TCU suspende auditor suspeito de produzir relatório falso sobre mortes por Covid

O Tribunal de Contas da União (TCU) decidiu suspender, por 45 dias, sem remuneração, o auditor da Corte Alexandre Marques, que elaborou um documento apócrifo, usado depois, inclusive pelo presidente da República, Jair Bolsonaro (sem partido), para disseminar uma teoria sem qualquer base fática de superestimativa de mortes por Covid-19.

A comissão que analisou o caso a pedido da corregedoria apresentou relatório final em 23 de agosto. O relatório elaborado abria a possibilidade de conversão da suspensão em multa.

No entanto, a secretaria-geral de Administração do TCU optou pelo caminho mais duro, excluindo a possibilidade de permuta da suspensão por multa.

Alexandre Figueiredo Costa Silva Marques, o auditor da Corte que foi penalizado, disse ter feito um ensaio sobre o número de mortes por Covid-19.

A área técnica à qual ele era vinculado não viu qualquer sentido em fazer um estudo nos termos sugeridos. Ele, então, encaminhou o ensaio pra o pai, que ocupa um cargo de confiança na Petrobras.

Ato seguinte, o presidente Jair Bolsonaro disse que um documento do TCU informava que 50% das mortes por Covid-19 poderiam ser superestimadas. A Corte negou oficialmente ter elaborado qualquer relatório, acórdão ou auditoria neste sentido.

Nas redes sociais, o ensaio de Alexandre Marques recebeu um selo falso do TCU. À CPI, Alexandre Marques afirmou que fez um levantamento de “algumas informações públicas para provocar um debate junto à equipe de auditoria” e que teria enviado o documento ao seu pai, em formato Word, sem o cabeçalho com o escrito “Tribunal de Contas da União”.

Durante seu depoimento à CPI, Marques também alegou que “estudo paralelo” que contestava número de mortos por Covid-19 era preliminar e foi descartado no TCU.

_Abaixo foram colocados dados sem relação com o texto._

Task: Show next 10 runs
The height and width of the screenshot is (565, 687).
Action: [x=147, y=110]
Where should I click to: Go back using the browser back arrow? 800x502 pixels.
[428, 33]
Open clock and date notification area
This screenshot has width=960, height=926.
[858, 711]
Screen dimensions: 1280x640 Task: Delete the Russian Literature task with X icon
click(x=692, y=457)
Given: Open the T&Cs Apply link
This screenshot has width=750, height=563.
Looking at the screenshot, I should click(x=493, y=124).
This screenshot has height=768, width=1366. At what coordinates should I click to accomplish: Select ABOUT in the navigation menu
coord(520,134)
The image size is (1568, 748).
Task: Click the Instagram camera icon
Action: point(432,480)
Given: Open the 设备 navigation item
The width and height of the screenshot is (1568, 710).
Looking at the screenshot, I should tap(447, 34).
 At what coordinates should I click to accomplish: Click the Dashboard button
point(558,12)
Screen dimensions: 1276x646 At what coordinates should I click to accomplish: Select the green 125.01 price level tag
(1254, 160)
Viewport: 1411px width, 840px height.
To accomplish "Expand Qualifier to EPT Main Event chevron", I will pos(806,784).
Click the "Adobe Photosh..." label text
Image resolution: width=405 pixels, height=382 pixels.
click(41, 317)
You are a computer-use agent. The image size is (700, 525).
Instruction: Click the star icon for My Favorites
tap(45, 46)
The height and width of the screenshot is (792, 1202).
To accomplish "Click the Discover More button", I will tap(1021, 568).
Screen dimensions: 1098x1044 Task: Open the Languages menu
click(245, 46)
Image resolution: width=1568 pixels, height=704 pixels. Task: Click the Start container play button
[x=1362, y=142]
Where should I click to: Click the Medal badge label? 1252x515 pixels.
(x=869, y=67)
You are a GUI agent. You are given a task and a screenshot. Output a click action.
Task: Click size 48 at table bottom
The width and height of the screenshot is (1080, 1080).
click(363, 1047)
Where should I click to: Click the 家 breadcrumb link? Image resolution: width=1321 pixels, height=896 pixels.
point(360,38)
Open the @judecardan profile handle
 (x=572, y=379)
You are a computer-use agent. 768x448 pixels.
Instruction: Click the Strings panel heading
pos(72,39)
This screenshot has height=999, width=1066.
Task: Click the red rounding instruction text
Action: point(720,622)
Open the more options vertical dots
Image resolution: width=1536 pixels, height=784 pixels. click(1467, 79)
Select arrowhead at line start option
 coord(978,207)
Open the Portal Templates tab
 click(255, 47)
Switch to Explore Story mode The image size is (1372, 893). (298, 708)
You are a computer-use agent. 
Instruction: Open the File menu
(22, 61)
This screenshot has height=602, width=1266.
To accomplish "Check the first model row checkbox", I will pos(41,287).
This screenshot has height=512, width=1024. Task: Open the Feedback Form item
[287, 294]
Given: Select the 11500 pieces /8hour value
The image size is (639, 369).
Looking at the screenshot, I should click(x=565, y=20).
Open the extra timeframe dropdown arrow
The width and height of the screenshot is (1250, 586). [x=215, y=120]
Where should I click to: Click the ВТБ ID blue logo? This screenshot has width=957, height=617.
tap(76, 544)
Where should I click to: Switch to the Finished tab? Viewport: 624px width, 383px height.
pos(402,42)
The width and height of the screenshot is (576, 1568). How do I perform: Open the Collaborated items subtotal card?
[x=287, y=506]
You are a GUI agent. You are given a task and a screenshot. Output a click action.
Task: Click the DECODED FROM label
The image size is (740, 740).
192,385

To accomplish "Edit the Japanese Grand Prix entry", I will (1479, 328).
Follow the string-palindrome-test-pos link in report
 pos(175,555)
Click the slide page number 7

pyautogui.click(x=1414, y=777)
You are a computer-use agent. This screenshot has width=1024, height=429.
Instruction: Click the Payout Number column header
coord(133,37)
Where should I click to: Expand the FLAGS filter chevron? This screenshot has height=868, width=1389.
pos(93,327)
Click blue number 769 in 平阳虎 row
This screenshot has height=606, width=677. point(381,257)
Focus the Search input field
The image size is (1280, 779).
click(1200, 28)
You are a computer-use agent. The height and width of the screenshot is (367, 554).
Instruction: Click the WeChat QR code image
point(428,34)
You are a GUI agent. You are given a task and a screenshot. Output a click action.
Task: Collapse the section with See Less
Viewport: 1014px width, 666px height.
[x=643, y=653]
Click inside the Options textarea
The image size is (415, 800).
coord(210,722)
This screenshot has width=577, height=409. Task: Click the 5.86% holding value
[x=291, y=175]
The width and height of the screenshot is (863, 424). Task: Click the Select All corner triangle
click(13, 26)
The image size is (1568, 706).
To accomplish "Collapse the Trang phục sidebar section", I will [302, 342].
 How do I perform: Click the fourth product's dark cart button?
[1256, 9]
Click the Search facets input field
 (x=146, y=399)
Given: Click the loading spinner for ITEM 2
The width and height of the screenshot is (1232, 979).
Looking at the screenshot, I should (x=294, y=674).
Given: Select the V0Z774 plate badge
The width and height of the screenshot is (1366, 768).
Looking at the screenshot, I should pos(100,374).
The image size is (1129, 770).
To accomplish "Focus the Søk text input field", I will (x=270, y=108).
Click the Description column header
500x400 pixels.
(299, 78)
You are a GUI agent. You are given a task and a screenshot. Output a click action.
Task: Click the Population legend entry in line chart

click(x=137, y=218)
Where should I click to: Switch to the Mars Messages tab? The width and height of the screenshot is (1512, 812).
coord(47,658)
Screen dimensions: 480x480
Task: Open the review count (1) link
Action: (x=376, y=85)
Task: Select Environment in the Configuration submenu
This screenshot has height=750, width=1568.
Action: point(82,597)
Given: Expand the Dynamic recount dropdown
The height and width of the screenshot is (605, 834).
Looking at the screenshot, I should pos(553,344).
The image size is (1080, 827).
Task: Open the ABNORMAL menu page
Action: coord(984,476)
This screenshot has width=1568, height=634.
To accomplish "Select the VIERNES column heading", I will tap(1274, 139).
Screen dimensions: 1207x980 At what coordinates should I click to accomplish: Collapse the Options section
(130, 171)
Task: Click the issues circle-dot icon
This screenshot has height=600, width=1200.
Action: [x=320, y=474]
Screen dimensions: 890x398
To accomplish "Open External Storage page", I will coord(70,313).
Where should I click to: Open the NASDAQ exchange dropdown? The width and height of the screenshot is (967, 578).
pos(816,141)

O caso levou à abertura de investigação interna, que agora o leva à suspensão, e também o colocou na mira da CPI.

O pai de Marques é colega de Bolsonaro desde a época da Academia Militar das Agulhas Negras e trabalhou junto ao presidente no Exército. No depoimento à comissão, Marques afirmou que eles “mantêm contato”. O pai teria repassado o documento ao presidente, que apresentou o levantamento atribuindo-o oficialmente ao Tribunal e já com o cabeçalho incluso.

Para o TCU, Alexandre Marques quebrou uma série de normas da administração pública, entre elas ter atuado sob viés político e ideológico, em detrimento do técnico.